**WORK REQUEST**
Every record must be copied exactly, from first line to last.
DATA UNDER STUDY Block Start
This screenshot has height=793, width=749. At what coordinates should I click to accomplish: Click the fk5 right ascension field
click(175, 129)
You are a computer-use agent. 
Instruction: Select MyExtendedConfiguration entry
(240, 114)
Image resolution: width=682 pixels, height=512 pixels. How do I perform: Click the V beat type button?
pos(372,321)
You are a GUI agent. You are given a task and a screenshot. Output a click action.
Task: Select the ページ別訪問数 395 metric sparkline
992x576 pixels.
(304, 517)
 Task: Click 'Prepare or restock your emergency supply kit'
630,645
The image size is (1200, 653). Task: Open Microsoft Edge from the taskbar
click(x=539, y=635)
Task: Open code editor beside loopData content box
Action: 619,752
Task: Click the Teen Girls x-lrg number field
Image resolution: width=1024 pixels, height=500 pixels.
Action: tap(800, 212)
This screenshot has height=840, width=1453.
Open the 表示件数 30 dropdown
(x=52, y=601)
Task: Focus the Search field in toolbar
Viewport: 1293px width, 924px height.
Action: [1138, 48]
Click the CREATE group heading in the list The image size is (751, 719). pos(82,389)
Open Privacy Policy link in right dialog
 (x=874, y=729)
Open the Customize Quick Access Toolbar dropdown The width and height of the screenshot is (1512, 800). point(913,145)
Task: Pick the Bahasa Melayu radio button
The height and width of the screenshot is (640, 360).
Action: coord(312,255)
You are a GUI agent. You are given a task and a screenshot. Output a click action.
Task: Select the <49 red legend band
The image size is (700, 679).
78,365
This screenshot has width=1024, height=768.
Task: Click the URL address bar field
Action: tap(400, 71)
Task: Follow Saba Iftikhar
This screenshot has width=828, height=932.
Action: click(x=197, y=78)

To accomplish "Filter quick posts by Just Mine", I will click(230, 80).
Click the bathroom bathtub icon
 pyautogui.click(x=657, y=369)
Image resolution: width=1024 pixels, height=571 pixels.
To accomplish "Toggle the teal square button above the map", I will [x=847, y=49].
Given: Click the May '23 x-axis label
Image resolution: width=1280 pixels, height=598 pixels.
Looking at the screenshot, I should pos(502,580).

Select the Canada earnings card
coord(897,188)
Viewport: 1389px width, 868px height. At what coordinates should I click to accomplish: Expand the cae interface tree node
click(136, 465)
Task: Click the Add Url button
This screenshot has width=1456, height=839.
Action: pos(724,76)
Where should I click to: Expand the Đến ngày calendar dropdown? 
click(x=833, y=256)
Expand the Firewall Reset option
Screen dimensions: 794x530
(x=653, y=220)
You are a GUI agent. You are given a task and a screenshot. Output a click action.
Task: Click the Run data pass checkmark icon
DATA UNDER STUDY Block End
**YOUR RESPONSE**
This screenshot has height=793, width=749. At what coordinates should I click to accomplish: Click the fk5 right ascension field
click(175, 129)
You are a computer-use agent. 
Instruction: Select MyExtendedConfiguration entry
(240, 114)
Image resolution: width=682 pixels, height=512 pixels. How do I perform: Click the V beat type button?
pos(372,321)
You are a GUI agent. You are given a task and a screenshot. Output a click action.
Task: Select the ページ別訪問数 395 metric sparkline
992x576 pixels.
(304, 517)
 Task: Click 'Prepare or restock your emergency supply kit'
630,645
The image size is (1200, 653). Task: Open Microsoft Edge from the taskbar
click(x=539, y=635)
Task: Open code editor beside loopData content box
Action: 619,752
Task: Click the Teen Girls x-lrg number field
Image resolution: width=1024 pixels, height=500 pixels.
Action: tap(800, 212)
This screenshot has height=840, width=1453.
Open the 表示件数 30 dropdown
(x=52, y=601)
Task: Focus the Search field in toolbar
Viewport: 1293px width, 924px height.
Action: [1138, 48]
Click the CREATE group heading in the list The image size is (751, 719). pos(82,389)
Open Privacy Policy link in right dialog
 (x=874, y=729)
Open the Customize Quick Access Toolbar dropdown The width and height of the screenshot is (1512, 800). point(913,145)
Task: Pick the Bahasa Melayu radio button
The height and width of the screenshot is (640, 360).
Action: coord(312,255)
You are a GUI agent. You are given a task and a screenshot. Output a click action.
Task: Select the <49 red legend band
The image size is (700, 679).
78,365
This screenshot has width=1024, height=768.
Task: Click the URL address bar field
Action: tap(400, 71)
Task: Follow Saba Iftikhar
This screenshot has width=828, height=932.
Action: click(x=197, y=78)

To accomplish "Filter quick posts by Just Mine", I will click(230, 80).
Click the bathroom bathtub icon
 pyautogui.click(x=657, y=369)
Image resolution: width=1024 pixels, height=571 pixels.
To accomplish "Toggle the teal square button above the map", I will [x=847, y=49].
Given: Click the May '23 x-axis label
Image resolution: width=1280 pixels, height=598 pixels.
Looking at the screenshot, I should pos(502,580).

Select the Canada earnings card
coord(897,188)
Viewport: 1389px width, 868px height. At what coordinates should I click to accomplish: Expand the cae interface tree node
click(136, 465)
Task: Click the Add Url button
This screenshot has width=1456, height=839.
Action: pos(724,76)
Where should I click to: Expand the Đến ngày calendar dropdown? 
click(x=833, y=256)
Expand the Firewall Reset option
Screen dimensions: 794x530
(x=653, y=220)
You are a GUI agent. You are given a task and a screenshot. Output a click action.
Task: Click the Run data pass checkmark icon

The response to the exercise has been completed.